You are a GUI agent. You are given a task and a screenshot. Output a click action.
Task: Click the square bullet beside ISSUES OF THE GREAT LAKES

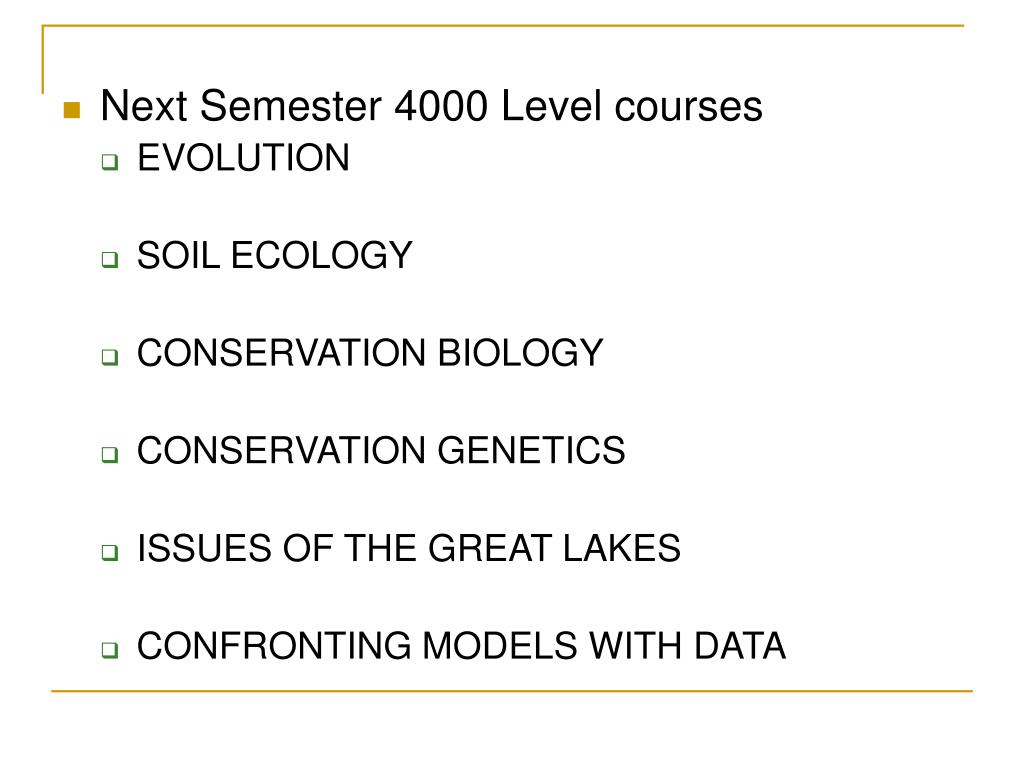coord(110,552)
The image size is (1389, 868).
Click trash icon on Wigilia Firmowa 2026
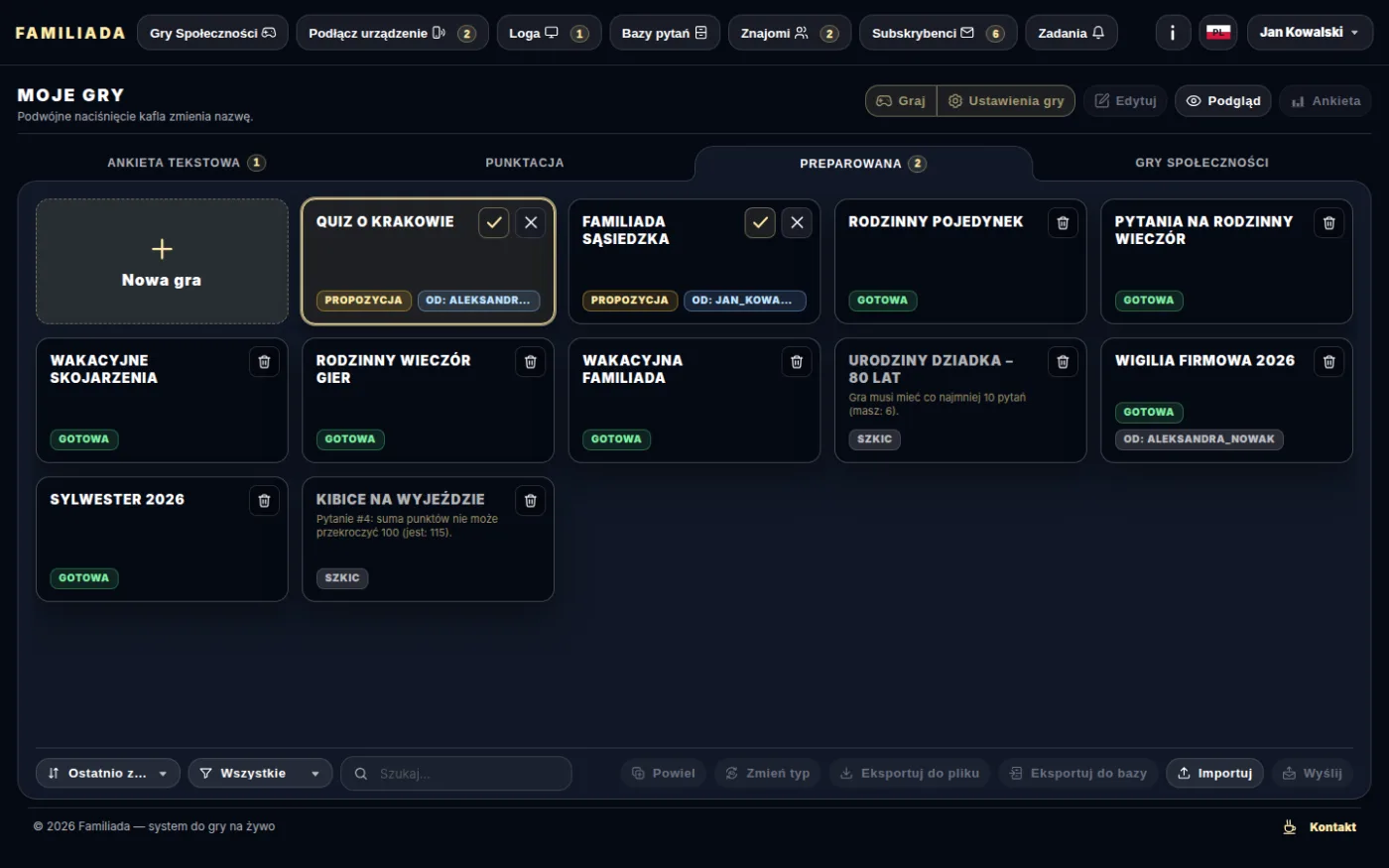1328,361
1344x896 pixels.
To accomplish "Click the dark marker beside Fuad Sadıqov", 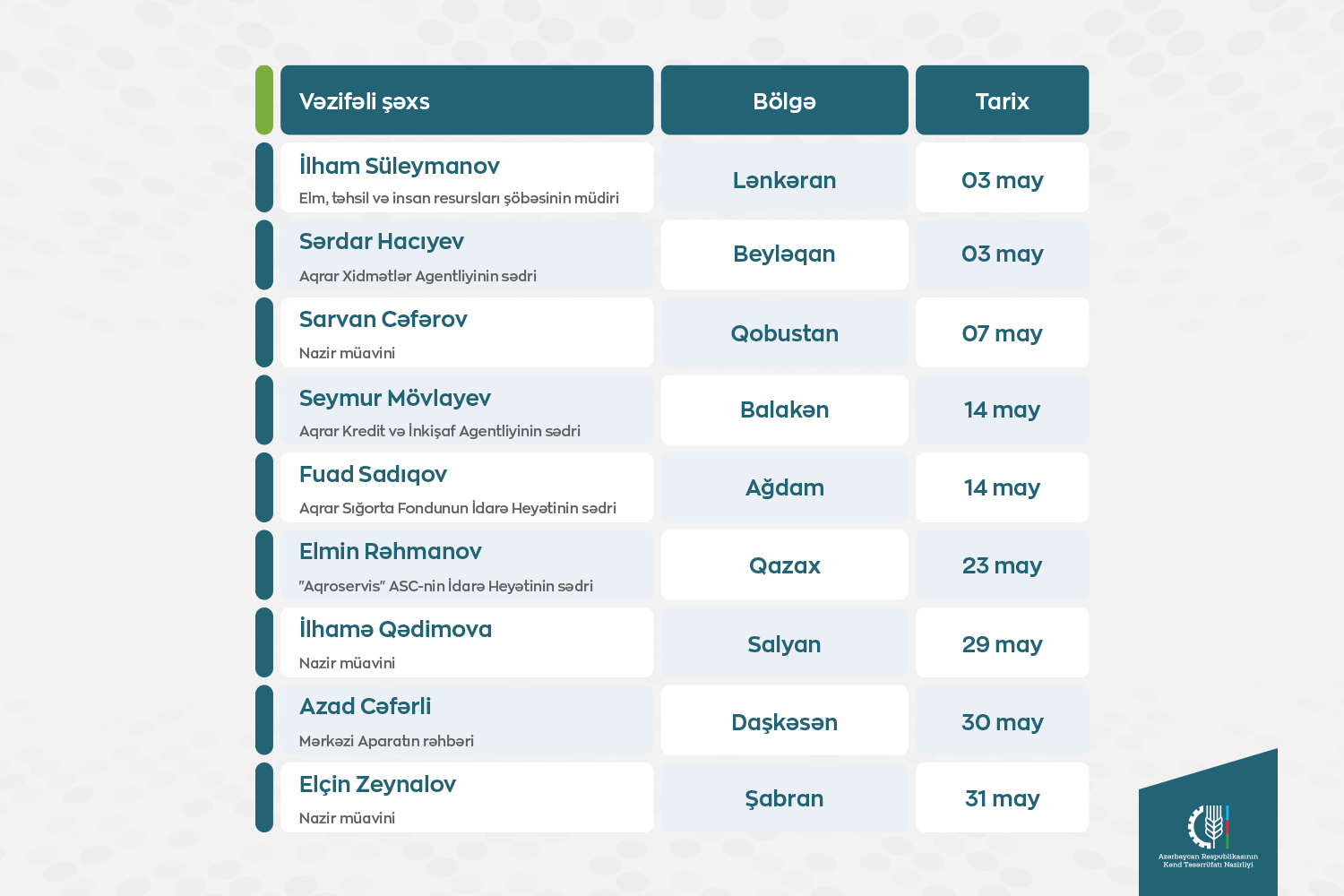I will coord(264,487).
##########
PROBLEM TO WORK ON - The reply should hold only the lines running from the top of the records to the line containing "1344x896 pixels.", both included, copied exactly with no pictures.

OUTPUT OF THE TASK -
You are a GUI agent. You are given a task and a screenshot. Output a click action.
Task: Click the square bullet beside ISSUES OF THE GREAT LAKES

coord(110,552)
The image size is (1389, 868).
Click trash icon on Wigilia Firmowa 2026
1328,361
1344x896 pixels.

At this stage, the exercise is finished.